Like many other scholarship programs, Operation Education is supported through private donations. "It really hasn't been hard to do," White admitted, since donors she contacted -- many of them from families with a history in the military, and most of them Idaho alumni -- showed enthusiasm for the program. White has sent handwritten thank-you letters to each donor over the past year, a number that she said has surpassed a couple of hundred.
That number will only grow as the program expands. One other student besides Prewitt enrolled in the program's first year; another is planned for both the fall and spring. White foresees a maximum of 16 to 20 students at all levels, she said, because the plan was never to operate on a large scale that might betray the program's individualized focus.

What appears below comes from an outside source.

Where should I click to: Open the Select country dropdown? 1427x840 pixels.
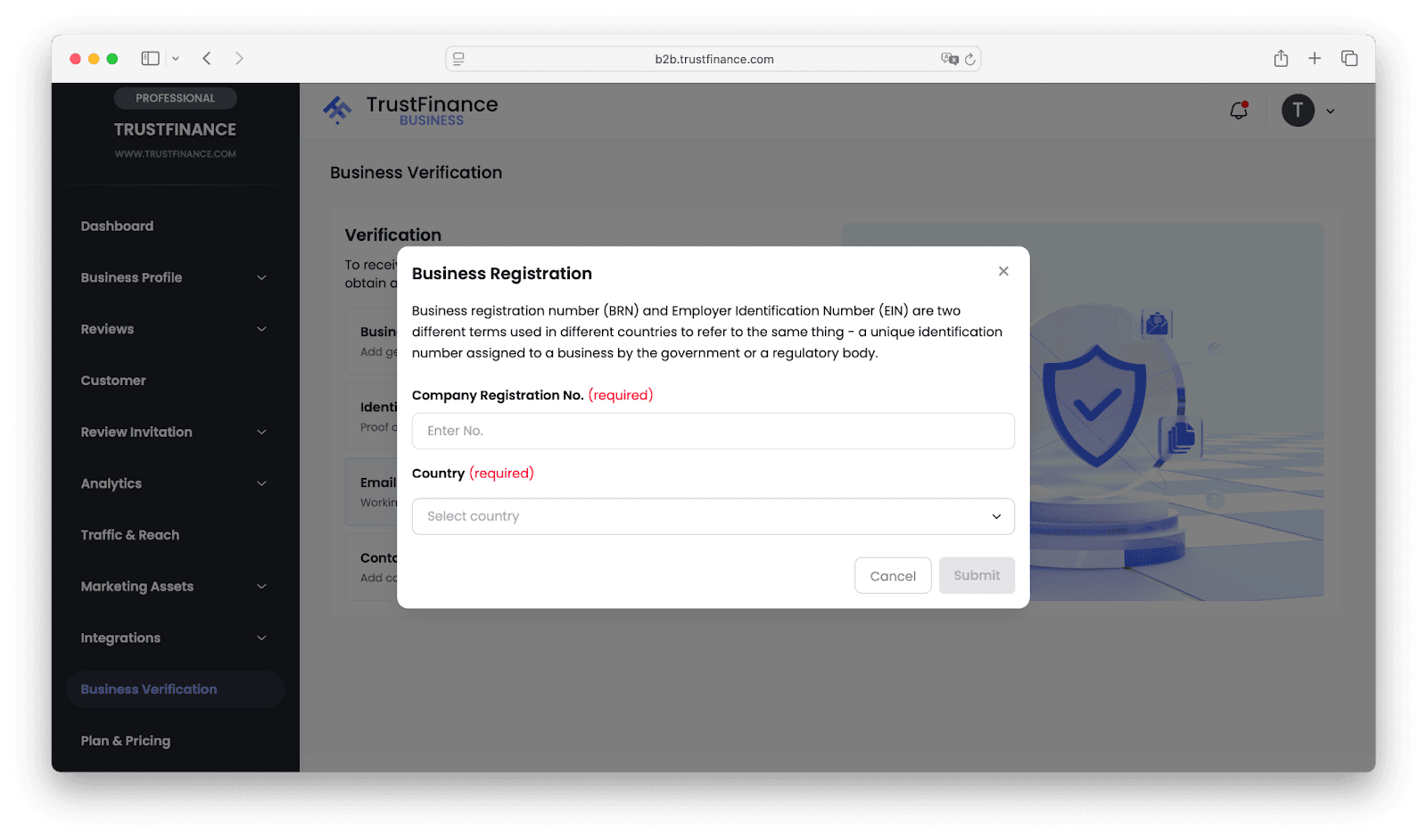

But the need for similar programs nationwide will persist, she said, which is why the university is looking for ways to expand the program to other colleges. Timothy P. White, Idaho's president, has even pledged to write a letter to every college and university president in the country.
"We're kind of in the far corner of the country," she said. "If I lived in the southeast part of the country I’d probably want to go to school somewhere closer to home."
Officials haven't worked out the details, but White said she thought other institutions would take the basic concept and personalize it to fit their campuses. The university, meanwhile, would be able to share its processes and experiences with participating colleges.
Back in Idaho, Prewitt is already working full-time as a wildlife habitat biologist with the Coeur d'Alene tribe -- a profession he's always had his eye on -- and his family is on the verge of buying a home.
White said that kind of success is what justifies the program: "We're just beginning to say thank you for what they've done for us."